Martín Bonfil Olivera
Milenio Diario, 25 de julio de 2007
En mi anterior colaboración me referí a la llamada “cultura de la vida”, defendida por el Vaticano y la Iglesia católica, tachándola de “tramposa”. Explico mi uso del adjetivo.
La primera trampa se basa en una lógica deficiente, pero usual. Si la ideología vaticana es “cultura de la vida”, parece que quien se oponga a ella defiende lo opuesto, la “cultura de la muerte”. Por supuesto, no existe tal cosa, y lógicamente no tiene sentido (oponerse a un extremo no es defender el extremo contrario: combatir la gordura no es promover la anorexia). Pero el truco funciona: hace pensar que defender la libertad de cada ciudadano para decidir sobre su propio cuerpo es inmoral.
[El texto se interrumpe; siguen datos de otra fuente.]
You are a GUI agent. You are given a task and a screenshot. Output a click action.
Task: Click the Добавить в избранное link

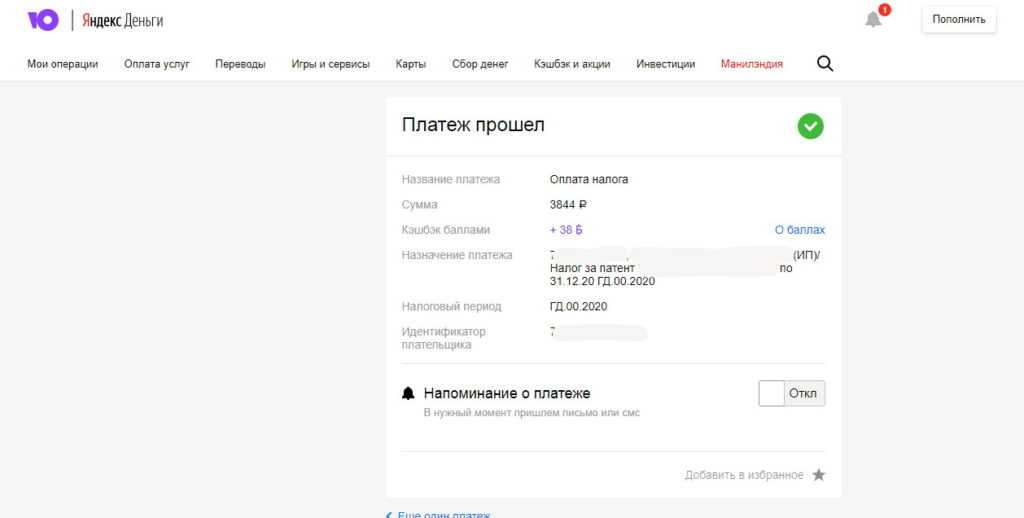click(x=744, y=475)
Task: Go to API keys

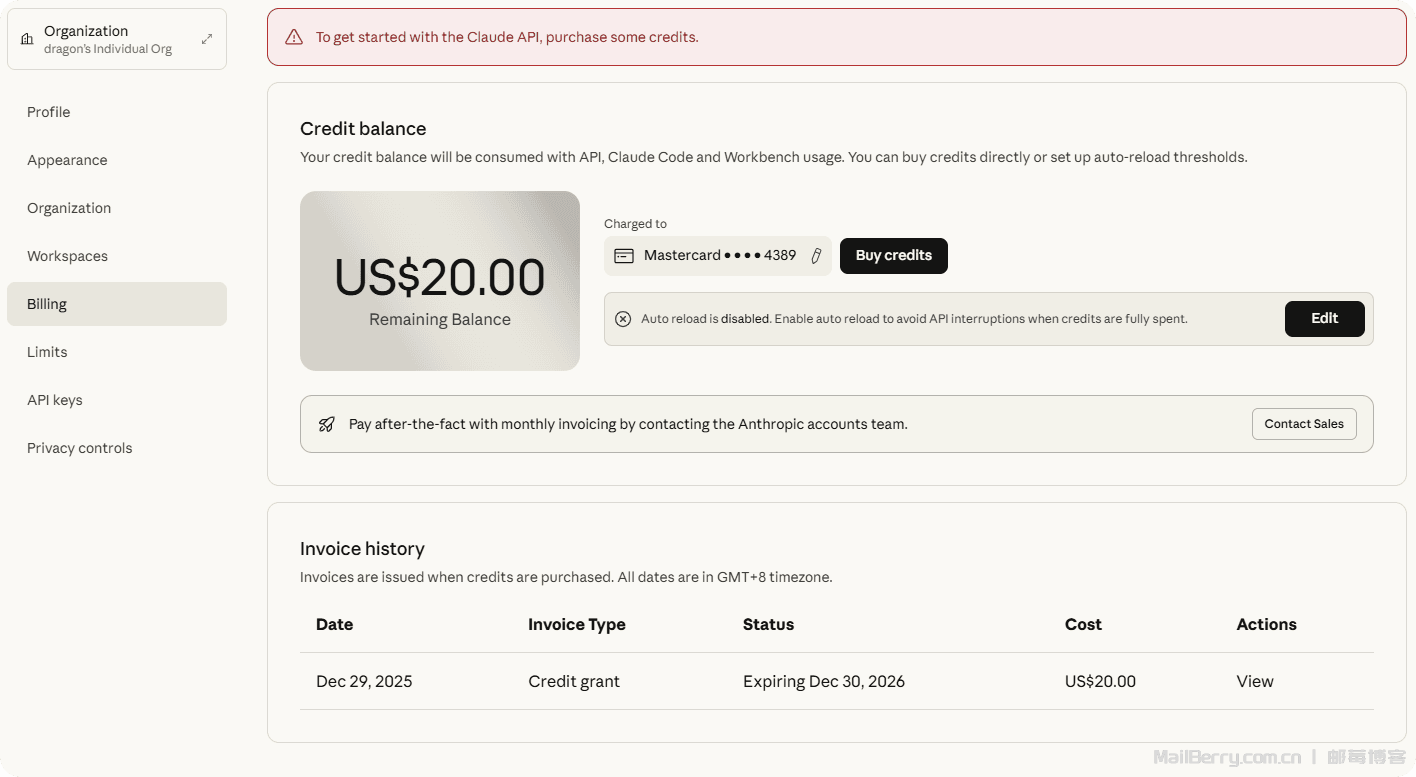Action: coord(55,400)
El papa Juan Pablo II es claro: describe la “cultura de la vida” como “la defensa de la vida humana” y aclara, en su encíclica Evangelium vitae, que no sólo prohíbe el asesinato, según el quinto mandamiento, sino que condena la anticoncepción (y la “mentalidad anticonceptiva”), el “delito abominable del aborto”, el “drama de la eutanasia” y el “acto gravemente inmoral” del suicidio (entrecomillo citas textuales). Pero Wojtyla va más allá. “Con las nuevas perspectivas abiertas por el progreso científico y tecnológico surgen nuevas formas de agresión contra la dignidad del ser humano… La misma medicina, que por su vocación está ordenada a la defensa y cuidado de la vida humana, se presta cada vez más… a realizar estos actos contra la persona”, advierte, y se preocupa de que “amplios sectores de la opinión pública justifican algunos atentados contra la vida en nombre de los derechos de la libertad individual”. Tramposamente, la “cultura de muerte” se define para que incluya técnicas de manipulación biomédica como clonación terapéutica, investigación con células madre e ingeniería genética, que ofrecen el potencial, cada vez más real, de salvar vidas humanas y evitar mucho sufrimiento.
Por desgracia el Vaticano, en aras de combatir un relativismo “nefasto” y defender dogmas, prefiere reducir lo que debería ser un amplio y profundo debate, en el que es inevitable reconocer que no hay absolutos y que habrá que asumir ciertos riesgos y costos en aras de un bien mayor, a una simple dicotomía entre “bueno” y “malo”. Esto, en mi opinión, es pensamiento tramposo. Necesariamente se opone a la visión científica del mundo, que nos ha proporcionado tantos beneficios amplios y concretos.